Complete schema for config.yaml (mounted from a ConfigMap). Every key is listed with its YAML type, the default applied by applyEnvDefaults, the legacy v1 environment-variable fallback (used only when the YAML key is unset/zero), the validation rule enforced by Validate() at load, and a description.

Load order: the YAML file is parsed, then env-var fallbacks are layered for unset keys, then Validate() runs. A config path that cannot be read is a hard error - the controller does not boot on env defaults alone.

Env fallbacks fire only on the zero value

Fallbacks apply when the YAML field equals its zero value ("", 0, false). A legitimately-zero numeric value cannot be expressed for keys that have a non-zero default - e.g. setting behavior.muteSeconds: 0 triggers the MUTE_SECONDS lookup and then fails validation (muteSeconds (...) must exceed the informer resync period (300s)).

Top-level

Path Type Default Env fallback Validation Description
cluster string "" CLUSTER_NAME - Cluster name rendered into every alert.
metricsAddr string :9090 METRICS_ADDR - Listen address for /metrics, /healthz, /readyz, and (when co-located) the data plane.
apiAddr string "" ALERTKUBE_API_ADDR - Optional SEPARATE listen address for the sensitive data plane (/api/*, console, receiver).
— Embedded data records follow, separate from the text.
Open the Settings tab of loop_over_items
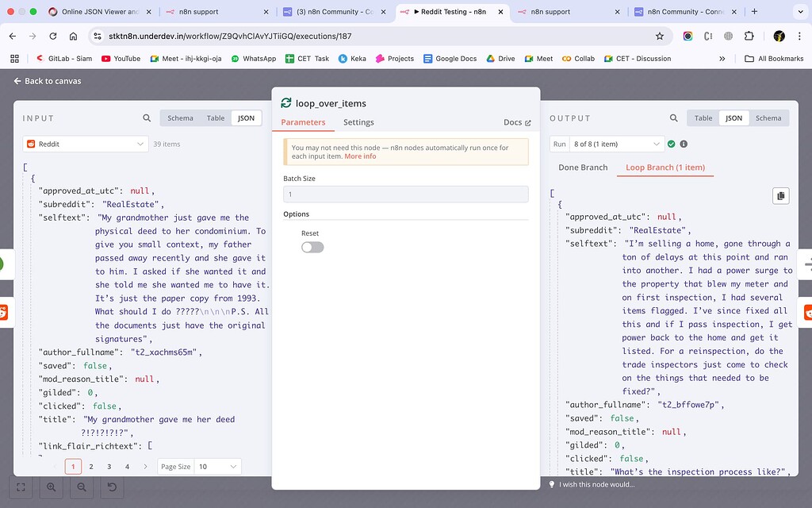Screen dimensions: 812x508 358,124
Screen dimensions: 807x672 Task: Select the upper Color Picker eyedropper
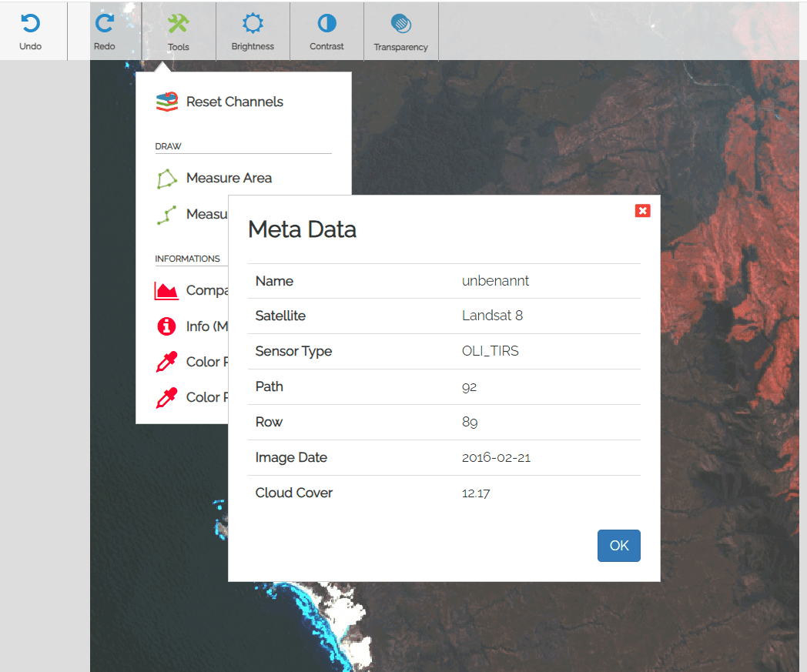point(166,362)
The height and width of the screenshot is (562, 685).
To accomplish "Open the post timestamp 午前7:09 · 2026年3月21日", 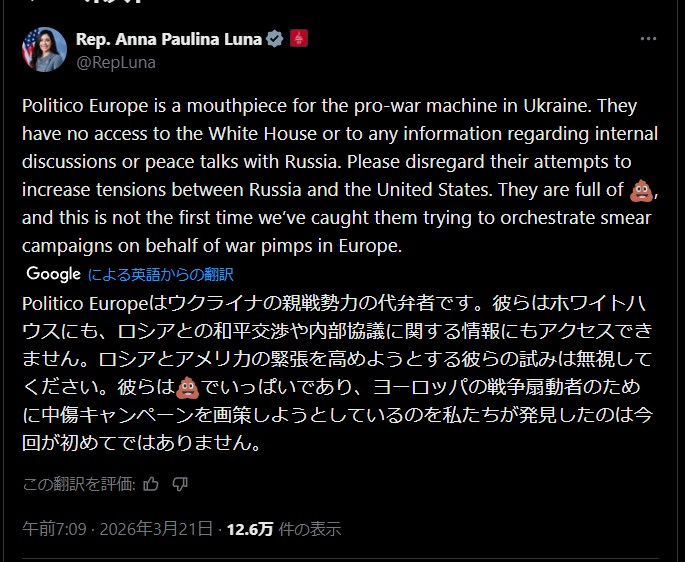I will [118, 529].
Empty co-locates everything on metricsAddr; set it to firewall the data port independently of /metrics + probes.

Runtime tuning & scaling (environment only)

These are set via environment variables (not the YAML config):

Env var Default Description
ALERTKUBE_DISPATCH_WORKERS 16 Delivery worker-pool size (async fan-out decoupled from the informer thread).
ALERTKUBE_DISPATCH_QUEUE 2048 Delivery queue capacity before enqueue applies backpressure.
ALERTKUBE_ENABLE_PPROF false Serve /debug/pprof (read-token gated, fail-closed).
ALERTKUBE_SHARD_TOTAL 1 Number of shards for horizontal scaling (>1 enables sharding).
ALERTKUBE_SHARD_INDEX 0 This replica's shard, 0..TOTAL-1 (must be unique/stable per replica — see HA & sharding).
ALERTKUBE_CLIENT_QPS / ALERTKUBE_CLIENT_BURST 50 / 100 Kubernetes REST client throttle.

filters

Namespace and pod-name include/exclude filters. Values are passed to the filter set (comma-separated literals and/or regex, depending on the matcher).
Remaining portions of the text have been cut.